Assay Methods for 3D Cultures
How to assay spheroids in culture is a continuing challenge. 3D cultures are dense in cells and ECM, and thus fluorescent signals can be of limited use (6) . Furthermore, 3D cell cultures can be delicate, and it can be difficult to add or remove solutions without disrupting spheroids. We tested two luminescent cell viability assays—CellTiter-Glo® and RealTime-Glo™ —to evaluate their performance with bioprinted 3D cultures. The CellTiter-Glo® Assay is an endpoint viability assay that quantifies the amount of ATP in metabolically active cells. Cells are lysed and luminescence is read from the media. The RealTime-Glo™ Assay is a non-lytic assay that allows real-time tracking of viability continuously during culture. In the RealTime-Glo™ Assay, a cell-permeant prosubstrate is reduced to a NanoLuc® luciferase substrate by viable cells. The NanoLuc® substrate diffuses out into the culture medium, where it is converted to a luminescent signal by NanoLuc® luciferase. The cells remain alive in the presence of the assay reagent and constantly produce luminescent signal for ~ 72 hours. In both of these assays, viability is measured with single additive steps, avoiding excessive handling issues with delicate spheroid cultures.
Materials and Methods
Cell Culture: HepG2 human hepatocellular carcinoma cells (ATCC, Manassas, VA) and PC3 human prostate cancer cells were cultured in Dulbecco's Modified Eagle Medium (DMEM) with 10% fetal bovine serum and 1% penicillin/streptomycin. Cells were maintained in a humidified environment (37ºC, 5% CO2).

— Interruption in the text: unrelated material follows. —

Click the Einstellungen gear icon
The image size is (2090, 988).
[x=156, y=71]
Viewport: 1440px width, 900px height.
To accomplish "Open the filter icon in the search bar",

Magnetic 3D Bioprinting: At 70-80% confluence, NanoShuttle™ (Nano3D Biosciences) was added to cells (1 µl/10,000 cells) and incubated overnight. The next day, the magnetized cells were enzymatically detached, counted, and resuspended in media. At the same time, a cell-repellent 384-well plate was placed on top of a 384-well spheroid drive (Nano3D Biosciences; Figure 2). The cells were distributed into the 384-well plate at concentrations of 50, 200, and 2,000 cells/well (50 µl/well), where they were instantly aggregated into spheroids. Spheroids were left to form on the magnet for 1 hour, after which time the plate was removed to culture in an incubator.

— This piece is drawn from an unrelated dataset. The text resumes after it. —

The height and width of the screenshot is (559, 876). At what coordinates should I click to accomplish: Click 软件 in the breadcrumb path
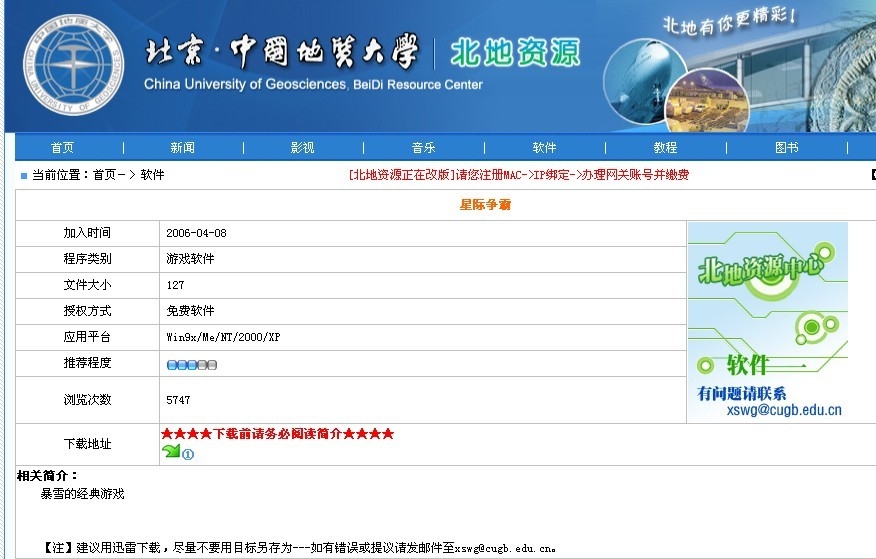click(152, 175)

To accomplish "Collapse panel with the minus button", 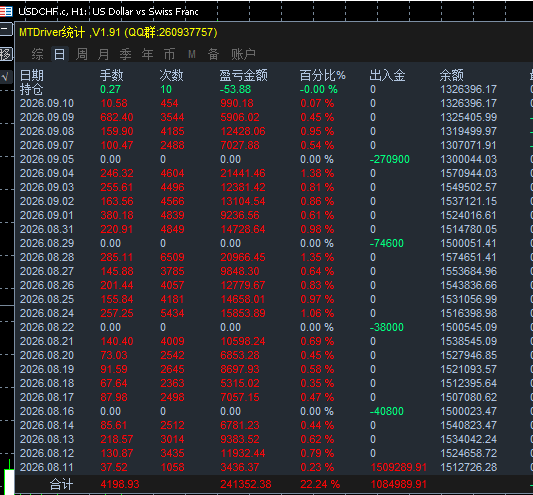I will [6, 29].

CellTiter-Glo® Cell Viability Assay: At 72 hours, media was exchanged with 50 µl of a 1:1 solution of media and CellTiter-Glo® Reagent. A 384-well spheroid drive was used to hold down spheroids while adding the solution, maintaining spheroid integrity. After the CellTiter-Glo® Reagent was added, the 384-well plate was removed from the spheroid drive and luminescence read on a luminometer (Synergy 4, Biotek, Winooski, VT). We also studied the effect of acetaminophen (Sigma-Aldrich, St. Louis, MO) on viability. Varying amounts of acetaminophen were added to HepG2 spheroids (2,000 cells/spheroid) and incubated for 72 hours. At 72 hours, the CellTiter-Glo® Assay was performed.
RealTime-Glo® MT Cell Viability Assay: Immediately after printing spheroids, the media was exchanged with 50 µl of media and 2X RealTime-Glo® Reagent at a 1:1 ratio. A spheroid drive was used to hold down spheroids while adding the solution, maintaining the spheroid integrity. After addition of the reagent, the 384-well plate was removed from the spheroid drive and left to culture in an incubator. Luminescence was measured at specified timepoints up to 72 hours using a luminometer (Synergy 4).

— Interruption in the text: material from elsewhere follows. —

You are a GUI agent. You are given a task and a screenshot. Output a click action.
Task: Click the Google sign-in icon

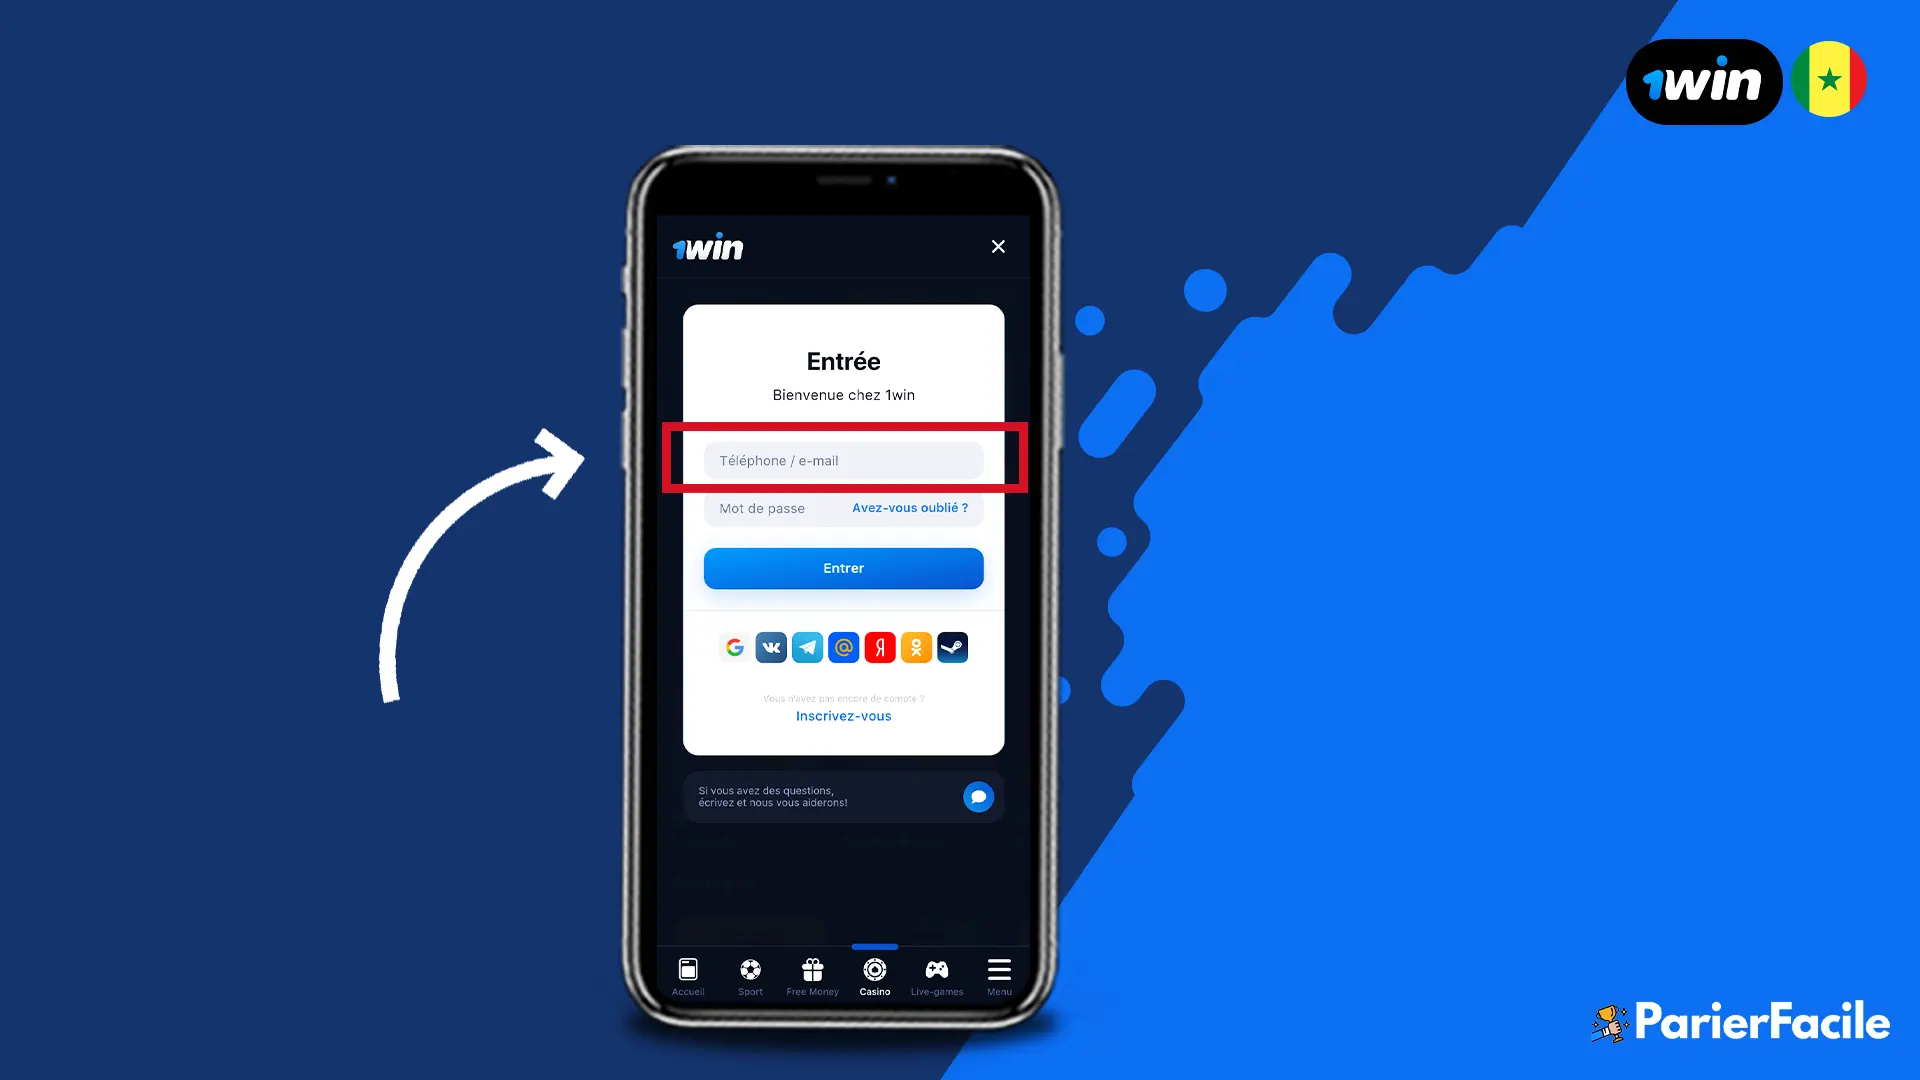coord(735,647)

Live/Dead Staining: After 72 hours, spheroids were stained to detect viable cells using a live/dead staining assay (Biotium, Hayward, CA) to confirm the results of the CellTiter-Glo® and RealTime-Glo™ Assays. Media was replaced with a solution containing 2 µM calcein-AM and 4 µM ethidium homodimer-1. After a 10-minute incubation, the spheroids were imaged under a fluorescence microscope.